====== ГЛАВА ВТОРАЯ. 2. Чернояд ======
«Маленькая любопытная заноза! До всего-то ей есть дело! С ума можно сойти, с кем приходится работать!..» Конечно, князь видел эту девчонку не впервые. И еще тогда изрядно поразился тому, насколько она не похожа оказалась на Надежду. А ведь – теперь он в этом убедился – с ним самим у этой Елены было явное внешнее сходство, словно бы они действительно были братом и сестрой. Особенно с ним… с прежним. К тридцати годам волосы князя посветлели до бледно-серых, почти белых, словно шерсть северных волков, но раньше они были того же оттенка русого, что и у этой девочки. И еще глаза. Хотя его глаза были черными, а ее – светло-светло-серыми, словно осенняя дымка, у них было одинаковое немного странное свойство: менять оттенок в зависимости от настроения, а порой и просто освещения или подобранного цвета одежды, отсвечивая то глубокой синевой, то изумрудной зеленью… «Неужели я был таким же, когда Надежда нашла меня?» Конечно, разница была. Елену держало в мире людей множество привязанностей и чувств, у нее были ее приемные родители, друзья, какие-то детские влюбленности… все это настолько незнакомо! Александру около двадцати лет назад было все равно, куда из ненавистного детского дома бежать. Его ничто не держало среди людей – Надежда, внезапно возникшая в жизни тринадцатилетнего волчонка, ничего хорошего от этой жизни никогда не ждавшего, была первым в его судьбе и единственным лучиком света… Лучиком, на короткое мгновение осветившего бытовую серость… и погасшего, оставив его в абсолютной темноте. Его выбор был очевиден. А Елене еще только предстояло решить… или, возможно, ей предстояла лишь иллюзия выбора.

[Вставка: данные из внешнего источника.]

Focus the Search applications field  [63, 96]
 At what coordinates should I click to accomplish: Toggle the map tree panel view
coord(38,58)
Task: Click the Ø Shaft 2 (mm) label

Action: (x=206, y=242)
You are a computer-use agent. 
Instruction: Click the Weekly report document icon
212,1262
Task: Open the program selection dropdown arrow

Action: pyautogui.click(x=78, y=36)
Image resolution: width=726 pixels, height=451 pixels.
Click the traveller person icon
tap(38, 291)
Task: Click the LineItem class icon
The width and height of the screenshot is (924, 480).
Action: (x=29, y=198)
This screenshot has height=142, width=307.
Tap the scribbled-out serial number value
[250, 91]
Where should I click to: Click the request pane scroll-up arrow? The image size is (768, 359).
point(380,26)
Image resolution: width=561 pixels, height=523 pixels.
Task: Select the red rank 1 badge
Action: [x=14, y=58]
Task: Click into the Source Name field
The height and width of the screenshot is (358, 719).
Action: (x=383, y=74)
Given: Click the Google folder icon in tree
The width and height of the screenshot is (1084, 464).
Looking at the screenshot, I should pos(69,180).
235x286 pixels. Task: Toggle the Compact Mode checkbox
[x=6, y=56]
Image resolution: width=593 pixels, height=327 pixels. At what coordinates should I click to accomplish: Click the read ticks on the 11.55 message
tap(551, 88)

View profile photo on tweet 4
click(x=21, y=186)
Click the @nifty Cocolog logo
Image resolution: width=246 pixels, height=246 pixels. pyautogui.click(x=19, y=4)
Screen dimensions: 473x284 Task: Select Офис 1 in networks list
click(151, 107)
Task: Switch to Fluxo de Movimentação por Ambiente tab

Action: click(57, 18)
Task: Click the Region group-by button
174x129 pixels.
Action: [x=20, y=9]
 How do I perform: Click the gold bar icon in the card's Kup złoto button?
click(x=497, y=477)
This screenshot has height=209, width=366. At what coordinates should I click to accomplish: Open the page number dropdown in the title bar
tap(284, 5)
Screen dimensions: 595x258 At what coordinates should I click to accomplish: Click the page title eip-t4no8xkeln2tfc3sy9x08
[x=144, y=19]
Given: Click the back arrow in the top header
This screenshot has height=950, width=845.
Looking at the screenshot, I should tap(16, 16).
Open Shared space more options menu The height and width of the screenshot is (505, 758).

Сергей, пакующий какие-то вещички, выглядел ничуть не огорченным и до неприличия довольным жизнью. Впрочем, это как раз на него похоже – то, что лишь счастливое стечение обстоятельств спасло его чешуйчатую шкурку, лишь дополнительно уверило Змея в том, что жизнь прекрасна. Правда, при появлении князя этот умник попытался как можно достовернее изобразить искреннее сожаление, видимо, пребывая в уверенности, что ему намерены устроить начальственный разнос по полной программе.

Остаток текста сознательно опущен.